- _Problem description_: Only the lines from the one with "Return Policy (149, 2325)" onward are wanted, through the last line of the entries, set down exactly.

- _Exercise data_:
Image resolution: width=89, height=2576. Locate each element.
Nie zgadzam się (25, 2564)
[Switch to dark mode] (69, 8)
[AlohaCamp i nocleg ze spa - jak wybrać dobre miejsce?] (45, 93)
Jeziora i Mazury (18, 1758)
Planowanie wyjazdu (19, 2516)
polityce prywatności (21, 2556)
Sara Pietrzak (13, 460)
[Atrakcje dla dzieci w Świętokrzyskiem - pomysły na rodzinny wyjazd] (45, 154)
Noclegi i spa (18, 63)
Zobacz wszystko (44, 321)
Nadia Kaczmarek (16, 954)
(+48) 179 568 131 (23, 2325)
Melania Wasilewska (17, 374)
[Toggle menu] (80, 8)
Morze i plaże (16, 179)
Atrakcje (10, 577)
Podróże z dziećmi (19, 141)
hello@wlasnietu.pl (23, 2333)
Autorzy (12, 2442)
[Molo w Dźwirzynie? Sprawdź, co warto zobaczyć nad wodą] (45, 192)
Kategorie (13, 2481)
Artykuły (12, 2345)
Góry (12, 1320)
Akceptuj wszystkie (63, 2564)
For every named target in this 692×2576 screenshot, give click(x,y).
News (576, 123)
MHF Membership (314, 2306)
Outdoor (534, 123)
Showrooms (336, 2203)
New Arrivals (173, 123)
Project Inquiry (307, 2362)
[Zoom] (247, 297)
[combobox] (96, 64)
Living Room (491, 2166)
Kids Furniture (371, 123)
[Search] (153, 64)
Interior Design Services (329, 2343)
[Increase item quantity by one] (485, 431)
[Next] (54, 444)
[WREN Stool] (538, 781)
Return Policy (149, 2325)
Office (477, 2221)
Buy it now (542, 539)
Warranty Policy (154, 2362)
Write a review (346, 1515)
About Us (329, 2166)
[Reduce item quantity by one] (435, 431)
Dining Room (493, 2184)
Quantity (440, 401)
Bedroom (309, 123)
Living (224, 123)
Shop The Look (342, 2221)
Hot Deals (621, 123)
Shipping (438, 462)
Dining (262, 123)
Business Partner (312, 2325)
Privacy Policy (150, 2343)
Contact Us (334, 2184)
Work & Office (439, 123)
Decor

- _Answer area_:
Return Policy (149, 2325)
Office (477, 2221)
Buy it now (542, 539)
Warranty Policy (154, 2362)
Write a review (346, 1515)
About Us (329, 2166)
[Reduce item quantity by one] (435, 431)
Dining Room (493, 2184)
Quantity (440, 401)
Bedroom (309, 123)
Living (224, 123)
Shop The Look (342, 2221)
Hot Deals (621, 123)
Shipping (438, 462)
Dining (262, 123)
Business Partner (312, 2325)
Privacy Policy (150, 2343)
Contact Us (334, 2184)
Work & Office (439, 123)
Decor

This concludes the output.